* WORK REQUIRED: Print, exactly as written, the line in the entries below that contains "At what coordinates" and every line after it up to and including the last. Omit pictures.

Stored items

((

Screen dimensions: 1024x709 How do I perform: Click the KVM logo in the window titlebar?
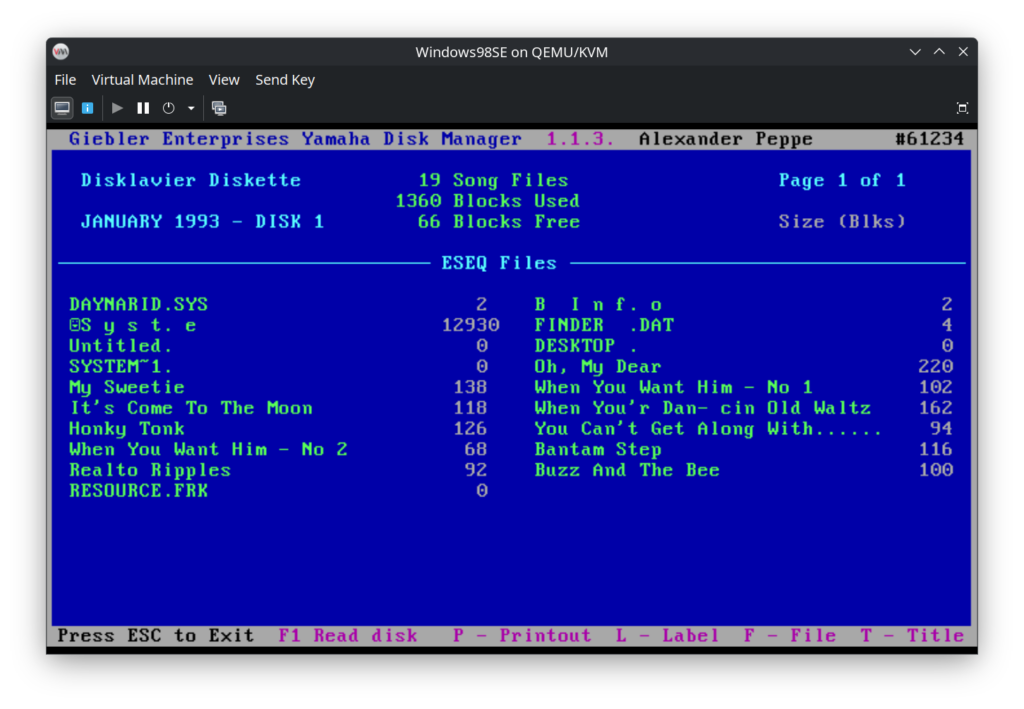click(x=60, y=51)
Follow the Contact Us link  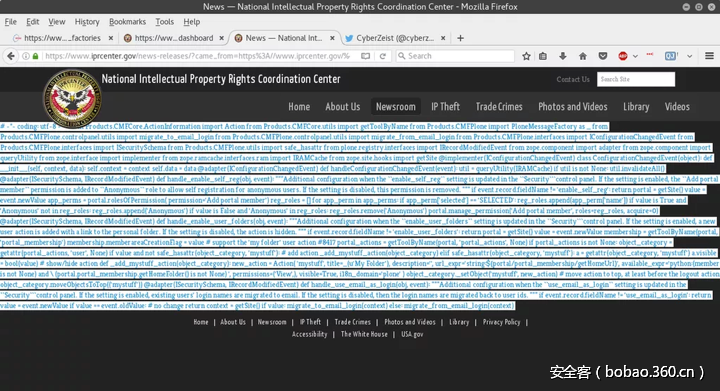click(573, 79)
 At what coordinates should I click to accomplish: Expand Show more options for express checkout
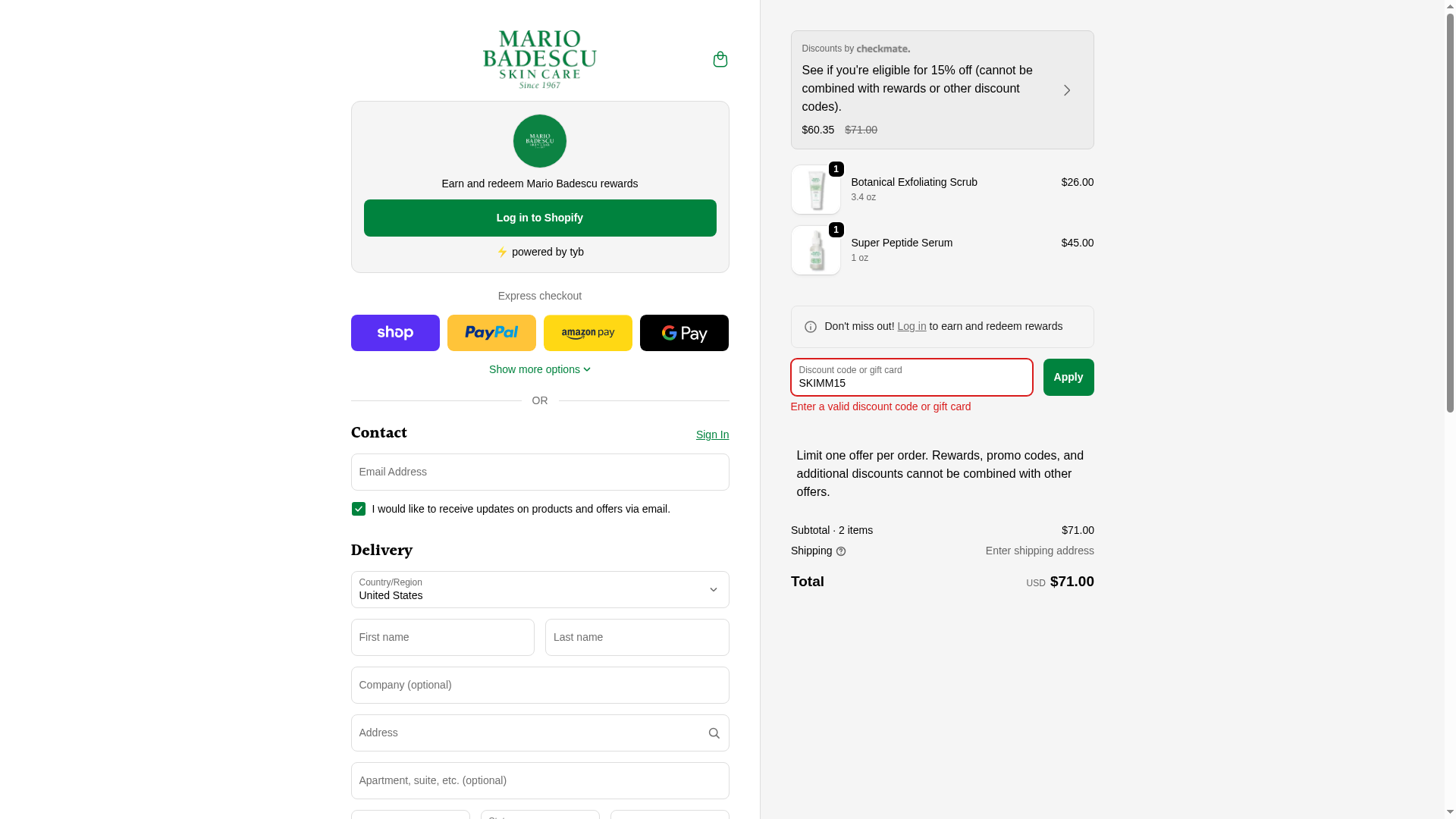click(x=539, y=369)
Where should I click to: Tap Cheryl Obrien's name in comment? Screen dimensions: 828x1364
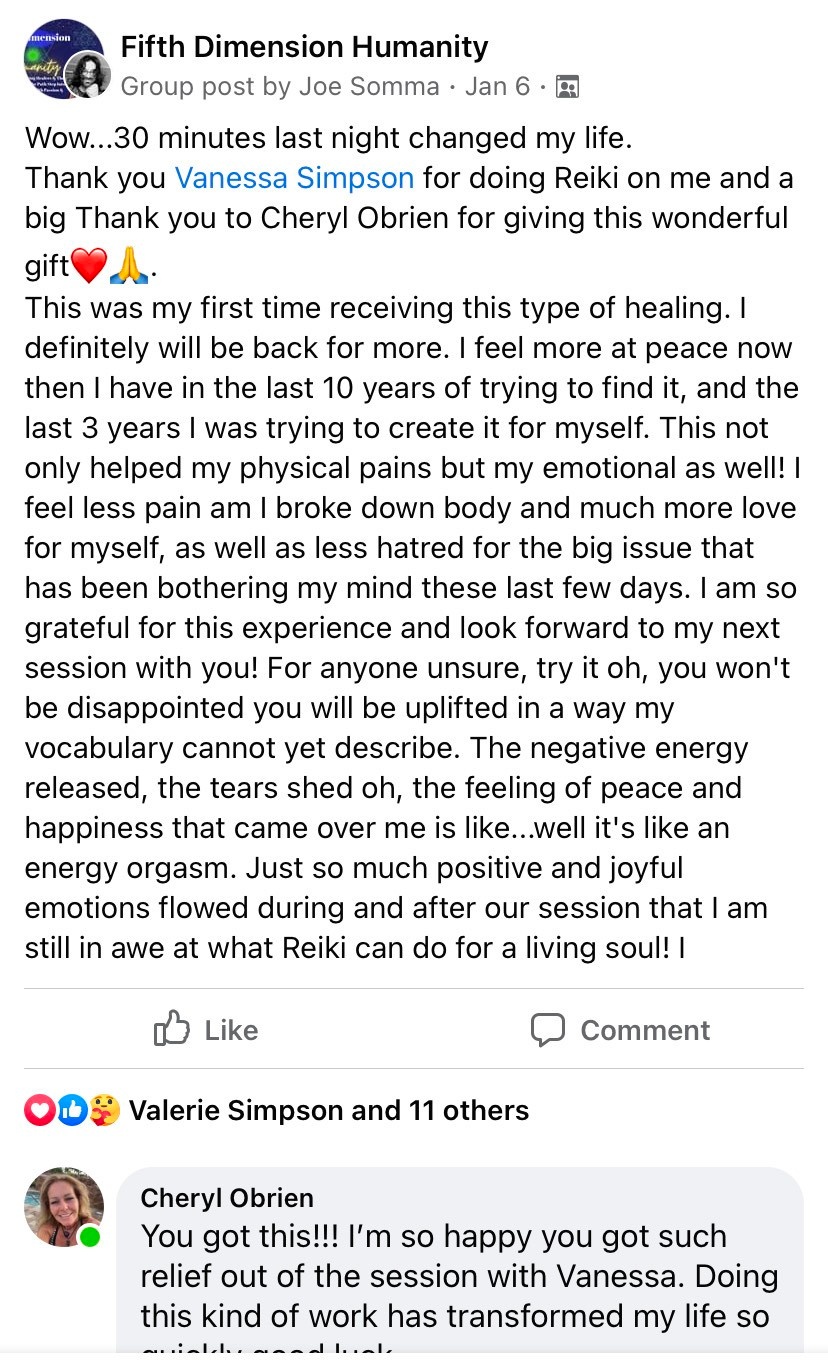pyautogui.click(x=227, y=1197)
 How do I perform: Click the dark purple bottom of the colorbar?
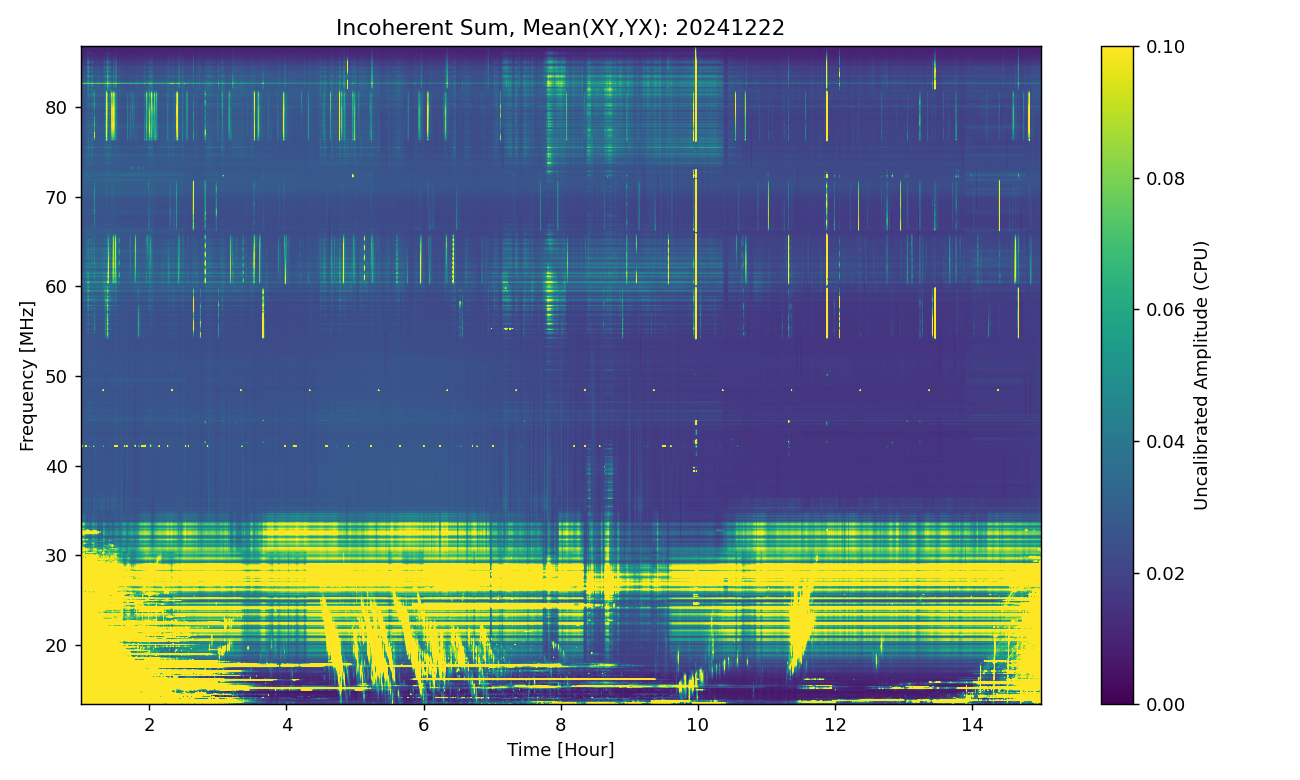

))

* OUTPUT OF THE EXERCISE:
 At what coordinates should I click to accomplish: Expand Show more options for express checkout
click(x=539, y=369)
Where should I click to: Tap Cheryl Obrien's name in comment? Screen dimensions: 828x1364
pyautogui.click(x=227, y=1197)
 How do I perform: Click the dark purple bottom of the colorbar?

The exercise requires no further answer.